Sustainable Development Goal 3 (SDG 3) emphasizes "Good Health and Well-being." Amid the COVID-19 pandemic, achieving SDG 3 faces significant challenges, including the persistent culture of tobacco smoking, which weakens the immune system and increases susceptibility to COVID-19. Smoking impacts both smokers and those around them, complicating preventive measures like mask-wearing. This study aims to evaluate the effectiveness of mindfulness meditation (MM) as an alternative approach to quitting or reducing smoking. A systematic review of literature from January 2007 onward was conducted, encompassing journal papers, book chapters, and research findings. Relevant keywords were used to identify and evaluate studies related to mindfulness meditation and tobacco addiction.
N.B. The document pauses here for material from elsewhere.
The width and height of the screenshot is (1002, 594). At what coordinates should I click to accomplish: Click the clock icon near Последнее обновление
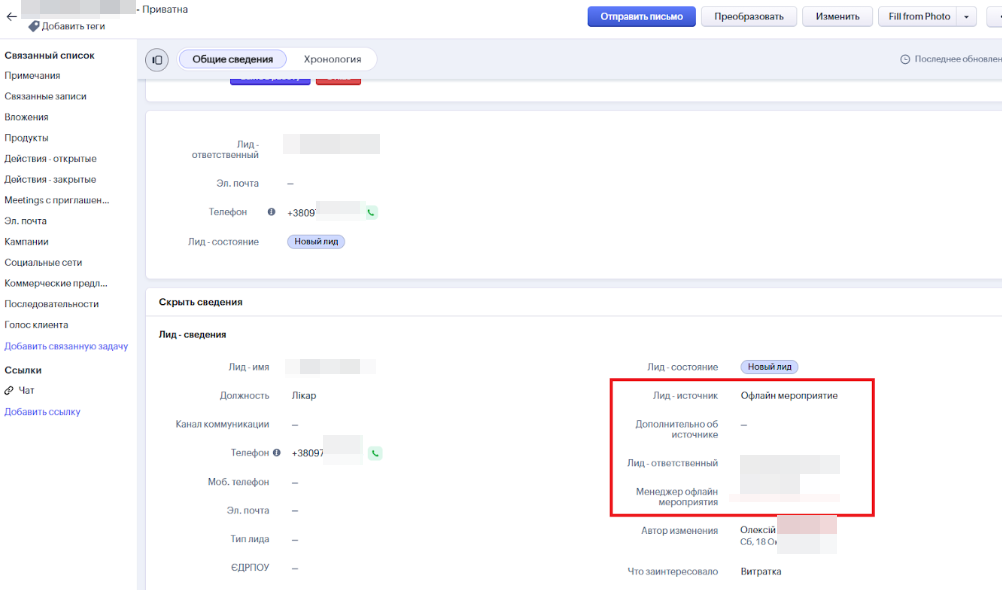(x=905, y=60)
The review considered the findings of various studies and the need for high-powered randomized controlled trials (RCTs). The review reveals mixed findings. Some studies suggest that mindfulness is an effective treatment for tobacco or nicotine addiction, while others do not support this view. The necessity for high-powered RCTs to validate these findings is highlighted. Although most research indicates potential effectiveness, it lacks robust high-power RCTs. Tobacco smoking contributes to environmental pollution and harms the health of those exposed to secondhand smoke. Integrating mindfulness into educational curricula might reduce tobacco addiction and positively impact the environment, but solid research to support this integration is lacking. Most studies suffer from publication biases and insufficient RCTs. Establishing the true effectiveness of mindfulness interventions requires further research. Currently, mindfulness meditation has not significantly influenced abstinence or minimal, infrequent cigarette intake. Further integration and investigation are necessary to enhance the effectiveness of mindfulness meditation in tobacco addiction recovery.